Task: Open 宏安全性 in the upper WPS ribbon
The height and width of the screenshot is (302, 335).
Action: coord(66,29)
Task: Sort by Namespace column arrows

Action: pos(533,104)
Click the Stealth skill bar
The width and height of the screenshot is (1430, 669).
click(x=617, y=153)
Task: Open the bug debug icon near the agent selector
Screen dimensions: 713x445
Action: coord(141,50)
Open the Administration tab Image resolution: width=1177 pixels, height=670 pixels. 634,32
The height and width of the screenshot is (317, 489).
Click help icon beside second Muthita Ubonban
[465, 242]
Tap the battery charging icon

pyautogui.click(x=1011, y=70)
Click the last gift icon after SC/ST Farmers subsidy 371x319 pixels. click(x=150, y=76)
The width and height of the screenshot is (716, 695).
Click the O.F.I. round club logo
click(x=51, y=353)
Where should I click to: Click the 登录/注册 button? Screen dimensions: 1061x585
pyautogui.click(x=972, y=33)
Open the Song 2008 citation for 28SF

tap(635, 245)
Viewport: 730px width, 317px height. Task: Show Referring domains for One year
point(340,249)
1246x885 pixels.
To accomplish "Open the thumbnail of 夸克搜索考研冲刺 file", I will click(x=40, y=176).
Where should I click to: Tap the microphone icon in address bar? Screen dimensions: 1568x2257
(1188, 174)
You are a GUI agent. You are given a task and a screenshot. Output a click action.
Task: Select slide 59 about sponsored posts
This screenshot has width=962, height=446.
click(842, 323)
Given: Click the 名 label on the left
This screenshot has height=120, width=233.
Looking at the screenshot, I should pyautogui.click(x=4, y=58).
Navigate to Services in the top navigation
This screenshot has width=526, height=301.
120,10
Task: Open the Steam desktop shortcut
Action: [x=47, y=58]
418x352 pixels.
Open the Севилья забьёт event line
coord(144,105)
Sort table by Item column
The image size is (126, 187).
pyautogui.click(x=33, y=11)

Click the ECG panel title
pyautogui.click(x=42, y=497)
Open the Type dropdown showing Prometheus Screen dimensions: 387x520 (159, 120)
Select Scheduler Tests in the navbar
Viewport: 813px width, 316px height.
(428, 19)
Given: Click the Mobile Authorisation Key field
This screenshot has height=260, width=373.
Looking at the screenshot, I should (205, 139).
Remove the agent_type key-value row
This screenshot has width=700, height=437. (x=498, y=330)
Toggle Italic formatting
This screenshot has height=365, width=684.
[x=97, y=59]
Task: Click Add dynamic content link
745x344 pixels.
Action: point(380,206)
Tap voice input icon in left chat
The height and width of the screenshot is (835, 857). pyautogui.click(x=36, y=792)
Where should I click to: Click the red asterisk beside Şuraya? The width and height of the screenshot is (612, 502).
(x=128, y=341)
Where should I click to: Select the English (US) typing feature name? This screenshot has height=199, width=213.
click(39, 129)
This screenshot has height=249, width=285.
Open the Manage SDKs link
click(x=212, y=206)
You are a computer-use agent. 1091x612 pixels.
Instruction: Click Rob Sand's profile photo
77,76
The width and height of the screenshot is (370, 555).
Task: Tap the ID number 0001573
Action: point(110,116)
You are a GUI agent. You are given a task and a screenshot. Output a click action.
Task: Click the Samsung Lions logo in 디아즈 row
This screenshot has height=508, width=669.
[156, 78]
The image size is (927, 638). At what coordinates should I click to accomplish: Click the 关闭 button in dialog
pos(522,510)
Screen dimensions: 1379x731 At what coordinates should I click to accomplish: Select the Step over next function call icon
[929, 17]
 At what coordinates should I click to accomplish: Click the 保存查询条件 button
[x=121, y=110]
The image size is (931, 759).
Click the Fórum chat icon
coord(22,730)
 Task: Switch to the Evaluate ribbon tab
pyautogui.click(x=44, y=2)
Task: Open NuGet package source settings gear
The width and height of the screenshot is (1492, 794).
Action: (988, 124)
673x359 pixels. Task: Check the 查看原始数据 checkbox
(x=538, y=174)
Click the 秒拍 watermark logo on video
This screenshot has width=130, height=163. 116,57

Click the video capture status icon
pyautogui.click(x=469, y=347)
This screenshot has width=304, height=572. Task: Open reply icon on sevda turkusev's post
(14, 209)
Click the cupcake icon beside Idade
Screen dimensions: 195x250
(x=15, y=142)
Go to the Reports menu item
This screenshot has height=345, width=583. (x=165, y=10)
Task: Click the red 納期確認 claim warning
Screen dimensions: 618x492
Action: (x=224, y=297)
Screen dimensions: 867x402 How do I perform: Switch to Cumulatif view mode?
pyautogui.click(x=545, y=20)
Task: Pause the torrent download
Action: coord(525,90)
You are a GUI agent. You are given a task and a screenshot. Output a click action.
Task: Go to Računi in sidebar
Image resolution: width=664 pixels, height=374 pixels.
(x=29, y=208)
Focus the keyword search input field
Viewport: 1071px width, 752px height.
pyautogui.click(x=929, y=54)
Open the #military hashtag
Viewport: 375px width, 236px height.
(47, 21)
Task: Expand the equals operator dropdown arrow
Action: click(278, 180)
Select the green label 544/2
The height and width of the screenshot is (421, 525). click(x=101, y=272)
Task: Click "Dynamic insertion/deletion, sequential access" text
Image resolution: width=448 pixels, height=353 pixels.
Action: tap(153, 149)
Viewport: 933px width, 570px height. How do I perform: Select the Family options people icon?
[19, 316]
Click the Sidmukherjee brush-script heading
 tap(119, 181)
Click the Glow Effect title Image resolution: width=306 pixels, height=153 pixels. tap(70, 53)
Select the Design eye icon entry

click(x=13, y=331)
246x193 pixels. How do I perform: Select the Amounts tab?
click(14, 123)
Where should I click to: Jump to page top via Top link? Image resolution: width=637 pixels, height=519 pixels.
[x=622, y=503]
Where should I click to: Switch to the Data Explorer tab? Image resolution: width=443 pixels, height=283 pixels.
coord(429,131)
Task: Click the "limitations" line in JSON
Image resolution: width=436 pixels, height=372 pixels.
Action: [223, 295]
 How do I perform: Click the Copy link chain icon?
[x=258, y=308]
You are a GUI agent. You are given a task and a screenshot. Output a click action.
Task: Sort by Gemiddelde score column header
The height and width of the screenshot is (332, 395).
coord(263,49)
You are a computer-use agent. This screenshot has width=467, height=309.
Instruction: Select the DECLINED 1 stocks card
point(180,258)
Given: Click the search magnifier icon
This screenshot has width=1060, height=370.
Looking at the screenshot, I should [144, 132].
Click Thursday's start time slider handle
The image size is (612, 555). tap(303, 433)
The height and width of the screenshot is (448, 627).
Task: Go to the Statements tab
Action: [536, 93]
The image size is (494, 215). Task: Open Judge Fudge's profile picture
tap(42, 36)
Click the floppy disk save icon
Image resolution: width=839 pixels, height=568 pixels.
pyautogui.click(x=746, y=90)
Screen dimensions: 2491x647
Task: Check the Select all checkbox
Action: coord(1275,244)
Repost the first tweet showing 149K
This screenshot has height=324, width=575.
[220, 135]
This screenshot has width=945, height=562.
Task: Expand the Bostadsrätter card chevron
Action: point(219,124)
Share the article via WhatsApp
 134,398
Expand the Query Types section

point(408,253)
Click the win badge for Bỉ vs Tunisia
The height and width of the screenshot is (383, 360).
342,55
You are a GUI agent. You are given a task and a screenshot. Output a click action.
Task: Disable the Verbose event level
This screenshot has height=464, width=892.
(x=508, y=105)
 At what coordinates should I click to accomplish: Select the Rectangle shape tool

──────────────────────────────

Give the whole listing again, character for character.

Task: Open 宏安全性 in the upper WPS ribbon
The height and width of the screenshot is (302, 335).
Action: coord(66,29)
Task: Sort by Namespace column arrows

Action: pos(533,104)
Click the Stealth skill bar
The width and height of the screenshot is (1430, 669).
click(x=617, y=153)
Task: Open the bug debug icon near the agent selector
Screen dimensions: 713x445
Action: coord(141,50)
Open the Administration tab Image resolution: width=1177 pixels, height=670 pixels. 634,32
The height and width of the screenshot is (317, 489).
Click help icon beside second Muthita Ubonban
[465, 242]
Tap the battery charging icon

pyautogui.click(x=1011, y=70)
Click the last gift icon after SC/ST Farmers subsidy 371x319 pixels. click(x=150, y=76)
The width and height of the screenshot is (716, 695).
Click the O.F.I. round club logo
click(x=51, y=353)
Where should I click to: Click the 登录/注册 button? Screen dimensions: 1061x585
pyautogui.click(x=972, y=33)
Open the Song 2008 citation for 28SF

tap(635, 245)
Viewport: 730px width, 317px height. Task: Show Referring domains for One year
point(340,249)
1246x885 pixels.
To accomplish "Open the thumbnail of 夸克搜索考研冲刺 file", I will click(x=40, y=176).
Where should I click to: Tap the microphone icon in address bar? Screen dimensions: 1568x2257
(1188, 174)
You are a GUI agent. You are given a task and a screenshot. Output a click action.
Task: Select slide 59 about sponsored posts
This screenshot has width=962, height=446.
click(842, 323)
Given: Click the 名 label on the left
This screenshot has height=120, width=233.
Looking at the screenshot, I should pyautogui.click(x=4, y=58).
Navigate to Services in the top navigation
This screenshot has width=526, height=301.
120,10
Task: Open the Steam desktop shortcut
Action: [x=47, y=58]
418x352 pixels.
Open the Севилья забьёт event line
coord(144,105)
Sort table by Item column
The image size is (126, 187).
pyautogui.click(x=33, y=11)

Click the ECG panel title
pyautogui.click(x=42, y=497)
Open the Type dropdown showing Prometheus Screen dimensions: 387x520 (159, 120)
Select Scheduler Tests in the navbar
Viewport: 813px width, 316px height.
(428, 19)
Given: Click the Mobile Authorisation Key field
This screenshot has height=260, width=373.
Looking at the screenshot, I should (205, 139).
Remove the agent_type key-value row
This screenshot has width=700, height=437. (x=498, y=330)
Toggle Italic formatting
This screenshot has height=365, width=684.
[x=97, y=59]
Task: Click Add dynamic content link
745x344 pixels.
Action: point(380,206)
Tap voice input icon in left chat
The height and width of the screenshot is (835, 857). pyautogui.click(x=36, y=792)
Where should I click to: Click the red asterisk beside Şuraya? The width and height of the screenshot is (612, 502).
(x=128, y=341)
Where should I click to: Select the English (US) typing feature name? This screenshot has height=199, width=213.
click(39, 129)
This screenshot has height=249, width=285.
Open the Manage SDKs link
click(x=212, y=206)
You are a computer-use agent. 1091x612 pixels.
Instruction: Click Rob Sand's profile photo
77,76
The width and height of the screenshot is (370, 555).
Task: Tap the ID number 0001573
Action: point(110,116)
You are a GUI agent. You are given a task and a screenshot. Output a click action.
Task: Click the Samsung Lions logo in 디아즈 row
This screenshot has height=508, width=669.
[156, 78]
The image size is (927, 638). At what coordinates should I click to accomplish: Click the 关闭 button in dialog
pos(522,510)
Screen dimensions: 1379x731 At what coordinates should I click to accomplish: Select the Step over next function call icon
[929, 17]
 At what coordinates should I click to accomplish: Click the 保存查询条件 button
[x=121, y=110]
The image size is (931, 759).
Click the Fórum chat icon
coord(22,730)
 Task: Switch to the Evaluate ribbon tab
pyautogui.click(x=44, y=2)
Task: Open NuGet package source settings gear
The width and height of the screenshot is (1492, 794).
Action: (988, 124)
673x359 pixels. Task: Check the 查看原始数据 checkbox
(x=538, y=174)
Click the 秒拍 watermark logo on video
This screenshot has width=130, height=163. 116,57

Click the video capture status icon
pyautogui.click(x=469, y=347)
This screenshot has width=304, height=572. Task: Open reply icon on sevda turkusev's post
(14, 209)
Click the cupcake icon beside Idade
Screen dimensions: 195x250
(x=15, y=142)
Go to the Reports menu item
This screenshot has height=345, width=583. (x=165, y=10)
Task: Click the red 納期確認 claim warning
Screen dimensions: 618x492
Action: (x=224, y=297)
Screen dimensions: 867x402 How do I perform: Switch to Cumulatif view mode?
pyautogui.click(x=545, y=20)
Task: Pause the torrent download
Action: coord(525,90)
You are a GUI agent. You are given a task and a screenshot. Output a click action.
Task: Go to Računi in sidebar
Image resolution: width=664 pixels, height=374 pixels.
(x=29, y=208)
Focus the keyword search input field
Viewport: 1071px width, 752px height.
pyautogui.click(x=929, y=54)
Open the #military hashtag
Viewport: 375px width, 236px height.
(47, 21)
Task: Expand the equals operator dropdown arrow
Action: click(278, 180)
Select the green label 544/2
The height and width of the screenshot is (421, 525). click(x=101, y=272)
Task: Click "Dynamic insertion/deletion, sequential access" text
Image resolution: width=448 pixels, height=353 pixels.
Action: tap(153, 149)
Viewport: 933px width, 570px height. How do I perform: Select the Family options people icon?
[19, 316]
Click the Sidmukherjee brush-script heading
 tap(119, 181)
Click the Glow Effect title Image resolution: width=306 pixels, height=153 pixels. tap(70, 53)
Select the Design eye icon entry

click(x=13, y=331)
246x193 pixels. How do I perform: Select the Amounts tab?
click(14, 123)
Where should I click to: Jump to page top via Top link? Image resolution: width=637 pixels, height=519 pixels.
[x=622, y=503]
Where should I click to: Switch to the Data Explorer tab? Image resolution: width=443 pixels, height=283 pixels.
coord(429,131)
Task: Click the "limitations" line in JSON
Image resolution: width=436 pixels, height=372 pixels.
Action: [223, 295]
 How do I perform: Click the Copy link chain icon?
[x=258, y=308]
You are a GUI agent. You are given a task and a screenshot. Output a click action.
Task: Sort by Gemiddelde score column header
The height and width of the screenshot is (332, 395).
coord(263,49)
You are a computer-use agent. This screenshot has width=467, height=309.
Instruction: Select the DECLINED 1 stocks card
point(180,258)
Given: Click the search magnifier icon
This screenshot has width=1060, height=370.
Looking at the screenshot, I should [144, 132].
Click Thursday's start time slider handle
The image size is (612, 555). tap(303, 433)
The height and width of the screenshot is (448, 627).
Task: Go to the Statements tab
Action: [536, 93]
The image size is (494, 215). Task: Open Judge Fudge's profile picture
tap(42, 36)
Click the floppy disk save icon
Image resolution: width=839 pixels, height=568 pixels.
pyautogui.click(x=746, y=90)
Screen dimensions: 2491x647
Task: Check the Select all checkbox
Action: coord(1275,244)
Repost the first tweet showing 149K
This screenshot has height=324, width=575.
[220, 135]
This screenshot has width=945, height=562.
Task: Expand the Bostadsrätter card chevron
Action: point(219,124)
Share the article via WhatsApp
 134,398
Expand the Query Types section

point(408,253)
Click the win badge for Bỉ vs Tunisia
The height and width of the screenshot is (383, 360).
342,55
You are a GUI agent. You are given a task and a screenshot. Output a click action.
Task: Disable the Verbose event level
This screenshot has height=464, width=892.
(x=508, y=105)
 At what coordinates should I click to accomplish: Select the Rectangle shape tool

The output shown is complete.